Mr. Glascott: Exodus 20:14, no!

Quote from A Light Thanksgiving Nosh

Mr. Glascott: I brought a candle. I see that it's unlit in the corner and someone's placed some mail on top of it, but that's fine.

Quote from A Light Thanksgiving Nosh

Beverly: We're here. Linda, I have to say, I am so glad you are hosting this year. Also, Murray will not be able to attend. Something about Thanksgiving being yesterday.
Mr. Glascott: Yep. Bev's bird did me in, too. I slept for 12 hours last night, instead of my usual 11.

Quote from Hip-Shaking and Booty-Quaking

Mr. Glascott: I love your Fame idea.
Beverly: Really?
Mr. Glascott: Yes. I'm a Fame-a-holic. I've seen it 19 times. The ticket guy at the theater thinks I'm mentally unstable.
Beverly: Well, you know, they have it on VHS, John.
Mr. Glascott: I was an early adopter of the Sony format Betamax. Its retail failure was also my own.
Beverly: Then why'd you double down and say my idea was terrible?
Mr. Glascott: Peer pressure and outie belly buttons are my greatest fears. But you don't know how many school musicals I've sat through, silently longing to be up there under those hot lights myself.
Beverly: Then, baby, they'll remember your name.
Mr. Glascott: That's from the movie! [both laugh]

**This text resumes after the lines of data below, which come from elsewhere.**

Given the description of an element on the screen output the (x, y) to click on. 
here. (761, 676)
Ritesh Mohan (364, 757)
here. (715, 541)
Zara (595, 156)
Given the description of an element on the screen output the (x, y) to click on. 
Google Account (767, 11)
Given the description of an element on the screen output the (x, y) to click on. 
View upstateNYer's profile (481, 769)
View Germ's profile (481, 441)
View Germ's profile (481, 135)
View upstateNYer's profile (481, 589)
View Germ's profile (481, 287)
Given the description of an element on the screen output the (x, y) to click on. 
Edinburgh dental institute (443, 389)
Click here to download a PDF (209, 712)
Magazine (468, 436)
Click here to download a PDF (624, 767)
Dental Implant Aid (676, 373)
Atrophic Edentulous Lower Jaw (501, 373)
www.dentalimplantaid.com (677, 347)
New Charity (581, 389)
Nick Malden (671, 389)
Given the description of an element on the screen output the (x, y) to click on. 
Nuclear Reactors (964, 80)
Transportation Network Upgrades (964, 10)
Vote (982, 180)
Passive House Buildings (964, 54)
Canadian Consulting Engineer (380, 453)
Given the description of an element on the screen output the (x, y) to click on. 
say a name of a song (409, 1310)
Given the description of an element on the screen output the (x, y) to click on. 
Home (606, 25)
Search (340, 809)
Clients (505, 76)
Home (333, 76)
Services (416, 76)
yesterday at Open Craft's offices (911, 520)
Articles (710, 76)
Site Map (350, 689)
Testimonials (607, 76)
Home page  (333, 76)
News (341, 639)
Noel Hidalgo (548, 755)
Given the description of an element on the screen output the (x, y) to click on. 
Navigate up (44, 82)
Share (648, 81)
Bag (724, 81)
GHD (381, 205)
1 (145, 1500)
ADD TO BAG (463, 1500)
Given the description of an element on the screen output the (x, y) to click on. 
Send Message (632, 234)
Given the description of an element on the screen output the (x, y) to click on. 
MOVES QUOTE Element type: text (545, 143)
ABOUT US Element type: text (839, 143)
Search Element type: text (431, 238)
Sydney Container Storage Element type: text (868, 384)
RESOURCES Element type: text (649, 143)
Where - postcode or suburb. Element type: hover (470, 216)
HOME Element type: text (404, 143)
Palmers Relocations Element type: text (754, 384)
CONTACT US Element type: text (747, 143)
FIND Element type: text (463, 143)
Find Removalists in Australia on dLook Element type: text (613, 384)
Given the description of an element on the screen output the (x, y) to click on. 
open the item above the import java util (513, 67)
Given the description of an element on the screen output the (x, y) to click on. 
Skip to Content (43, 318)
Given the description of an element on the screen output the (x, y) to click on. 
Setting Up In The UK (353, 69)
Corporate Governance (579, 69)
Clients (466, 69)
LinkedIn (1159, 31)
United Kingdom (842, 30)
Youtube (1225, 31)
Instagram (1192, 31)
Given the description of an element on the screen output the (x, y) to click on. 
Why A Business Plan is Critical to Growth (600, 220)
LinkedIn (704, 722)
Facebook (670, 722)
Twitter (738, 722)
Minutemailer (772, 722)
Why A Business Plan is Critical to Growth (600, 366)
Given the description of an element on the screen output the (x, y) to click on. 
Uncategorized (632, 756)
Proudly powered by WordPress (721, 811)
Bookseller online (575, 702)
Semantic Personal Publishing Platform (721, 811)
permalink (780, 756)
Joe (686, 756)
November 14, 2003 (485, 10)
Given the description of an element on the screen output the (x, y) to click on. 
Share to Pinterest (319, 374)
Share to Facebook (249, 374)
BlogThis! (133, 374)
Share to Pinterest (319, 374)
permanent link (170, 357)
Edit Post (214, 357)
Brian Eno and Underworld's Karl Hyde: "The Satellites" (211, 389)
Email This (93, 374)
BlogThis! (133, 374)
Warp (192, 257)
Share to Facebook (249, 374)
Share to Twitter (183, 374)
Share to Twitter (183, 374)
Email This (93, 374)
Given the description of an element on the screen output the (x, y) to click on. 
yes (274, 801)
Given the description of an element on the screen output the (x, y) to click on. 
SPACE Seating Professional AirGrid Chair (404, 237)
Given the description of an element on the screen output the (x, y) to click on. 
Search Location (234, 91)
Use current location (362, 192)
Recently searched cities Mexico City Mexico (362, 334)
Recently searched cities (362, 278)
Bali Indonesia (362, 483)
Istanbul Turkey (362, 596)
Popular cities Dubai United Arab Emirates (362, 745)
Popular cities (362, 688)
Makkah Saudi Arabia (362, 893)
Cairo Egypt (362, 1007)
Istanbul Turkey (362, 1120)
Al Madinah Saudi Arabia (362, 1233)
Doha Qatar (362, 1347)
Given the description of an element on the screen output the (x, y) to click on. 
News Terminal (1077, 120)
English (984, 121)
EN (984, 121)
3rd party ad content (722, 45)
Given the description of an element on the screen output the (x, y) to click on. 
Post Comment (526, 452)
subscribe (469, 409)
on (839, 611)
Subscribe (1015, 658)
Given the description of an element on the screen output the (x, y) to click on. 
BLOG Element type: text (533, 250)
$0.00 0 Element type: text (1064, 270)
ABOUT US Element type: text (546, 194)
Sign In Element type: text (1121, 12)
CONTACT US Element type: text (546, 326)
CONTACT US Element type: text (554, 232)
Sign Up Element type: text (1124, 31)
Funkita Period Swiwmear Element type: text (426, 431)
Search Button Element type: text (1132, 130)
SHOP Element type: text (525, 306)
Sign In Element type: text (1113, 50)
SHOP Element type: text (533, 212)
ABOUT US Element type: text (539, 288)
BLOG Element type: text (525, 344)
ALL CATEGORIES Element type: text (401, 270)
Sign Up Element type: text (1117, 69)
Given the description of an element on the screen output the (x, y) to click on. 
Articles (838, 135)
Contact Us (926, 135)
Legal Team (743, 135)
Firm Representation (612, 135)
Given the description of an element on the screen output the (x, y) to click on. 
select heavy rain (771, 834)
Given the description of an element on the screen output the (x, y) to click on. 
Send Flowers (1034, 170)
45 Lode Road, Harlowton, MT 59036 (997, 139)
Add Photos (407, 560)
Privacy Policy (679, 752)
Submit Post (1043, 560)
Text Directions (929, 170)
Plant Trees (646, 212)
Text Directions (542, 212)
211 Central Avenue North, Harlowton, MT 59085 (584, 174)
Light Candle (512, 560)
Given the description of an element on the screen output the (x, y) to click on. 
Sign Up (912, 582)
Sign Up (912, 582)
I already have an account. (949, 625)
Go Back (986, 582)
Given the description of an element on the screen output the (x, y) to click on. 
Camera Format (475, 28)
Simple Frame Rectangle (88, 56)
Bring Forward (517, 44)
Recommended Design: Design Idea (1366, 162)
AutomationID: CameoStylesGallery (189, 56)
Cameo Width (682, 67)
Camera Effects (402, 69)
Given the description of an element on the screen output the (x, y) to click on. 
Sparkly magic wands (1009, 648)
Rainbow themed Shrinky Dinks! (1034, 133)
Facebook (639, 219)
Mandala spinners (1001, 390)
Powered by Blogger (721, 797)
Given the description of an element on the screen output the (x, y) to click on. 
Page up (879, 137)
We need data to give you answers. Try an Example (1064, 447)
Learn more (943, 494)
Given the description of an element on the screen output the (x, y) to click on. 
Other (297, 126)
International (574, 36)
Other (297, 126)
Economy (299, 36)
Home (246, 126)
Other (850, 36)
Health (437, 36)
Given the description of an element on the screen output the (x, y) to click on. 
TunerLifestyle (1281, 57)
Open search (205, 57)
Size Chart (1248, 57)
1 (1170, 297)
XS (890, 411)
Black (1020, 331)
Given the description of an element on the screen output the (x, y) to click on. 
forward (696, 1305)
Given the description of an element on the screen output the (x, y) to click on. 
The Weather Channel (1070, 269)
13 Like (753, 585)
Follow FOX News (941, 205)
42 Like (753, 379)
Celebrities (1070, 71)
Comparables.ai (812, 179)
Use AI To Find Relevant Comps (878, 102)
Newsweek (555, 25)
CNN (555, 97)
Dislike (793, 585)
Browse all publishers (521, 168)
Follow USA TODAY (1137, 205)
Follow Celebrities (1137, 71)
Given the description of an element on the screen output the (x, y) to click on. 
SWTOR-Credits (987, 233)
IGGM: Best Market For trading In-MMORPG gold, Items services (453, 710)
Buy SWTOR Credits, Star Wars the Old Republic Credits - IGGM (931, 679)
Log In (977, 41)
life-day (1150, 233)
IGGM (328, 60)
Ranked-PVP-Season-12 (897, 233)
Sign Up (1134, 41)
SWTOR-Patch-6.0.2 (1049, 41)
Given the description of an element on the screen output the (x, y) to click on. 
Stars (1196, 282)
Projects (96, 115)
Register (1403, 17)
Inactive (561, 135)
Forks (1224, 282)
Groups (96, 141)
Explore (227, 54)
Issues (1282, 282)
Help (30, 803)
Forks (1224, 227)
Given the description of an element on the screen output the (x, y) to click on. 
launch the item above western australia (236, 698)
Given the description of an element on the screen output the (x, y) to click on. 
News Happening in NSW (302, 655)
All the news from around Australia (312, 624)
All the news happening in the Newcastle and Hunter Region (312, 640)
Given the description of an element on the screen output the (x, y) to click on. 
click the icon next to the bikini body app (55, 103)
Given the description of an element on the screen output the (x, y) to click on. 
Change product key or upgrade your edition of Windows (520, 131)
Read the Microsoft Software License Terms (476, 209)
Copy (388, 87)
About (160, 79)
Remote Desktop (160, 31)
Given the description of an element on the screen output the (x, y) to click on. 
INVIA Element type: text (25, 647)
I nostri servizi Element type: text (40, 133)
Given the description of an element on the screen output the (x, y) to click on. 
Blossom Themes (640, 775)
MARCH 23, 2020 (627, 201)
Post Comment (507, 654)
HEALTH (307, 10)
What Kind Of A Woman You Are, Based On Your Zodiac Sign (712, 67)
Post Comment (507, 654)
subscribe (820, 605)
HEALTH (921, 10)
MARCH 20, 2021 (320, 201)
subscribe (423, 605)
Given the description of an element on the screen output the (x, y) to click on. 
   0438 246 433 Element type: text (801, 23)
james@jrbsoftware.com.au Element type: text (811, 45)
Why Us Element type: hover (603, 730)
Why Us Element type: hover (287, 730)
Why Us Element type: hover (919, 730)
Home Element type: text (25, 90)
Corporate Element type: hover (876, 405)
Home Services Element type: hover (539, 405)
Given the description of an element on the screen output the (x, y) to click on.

Quote from Hip-Shaking and Booty-Quaking

Mr. Glascott: Harrowing news, everyone. I was minding my business in the east hallway washroom, and I overheard a sinister plot. The seniors are going to, quote, "rag on those goofy teachers until they cry."
Mr. Perott: No way.
Mr. Glascott: Yes, way. Brian Corbett and Brian Walls are gonna tear us apart.
Mr. Woodburn: The Brians? So popular and catty.
Mr. Glascott: Oh, and it wasn't just them. There was a stream of pupils entering and exiting, each one more mocking than the next. Jason B., Xavier M., Rodney R., Jason B. again.
Beverly: All of those people came in and out while you were in the bathroom?
Mr. Glascott: Yes. We are lambs for the slaughter.
Beverly: I'm just concerned about how long you were in the bathroom.
Mr. Perott: You went before we even broke for lunch.
Helen: I thought he left for the day.
Mr. Glascott: We all have our own ways of managing pre-show jitters.
Coach Nick: I hope you at least brought a book.
Mr. Glascott: Focus, people. We're in real trouble here. We can't sing or dance, and look at these form-fitting costumes.

Quote from School-ercise

Adult Adam: [v.o.] Back in the '80s, everyone was getting physical. Walks were powered, bodies were Jaked, and Richard Simmons made sure oldies were sweated to. No one liked moving their body more than my mom.
Beverly: [gasps] Thank you, Richard Simmons. Your naggy nudginess continues to challenge and inspire.
Mr. Glascott: Is it weird that it's his job to constantly work out, but yet his body looks like mine after Thanksgiving?
Beverly: He is ripped and shredded with enthusiasm.
Mr. Glascott: You're just defending him because you share the same tank-top glitter-er.
Beverly: I wish. All my sparkle comes from these hands.
Mr. Glascott: And that smile. [chuckles] I have an adult friend!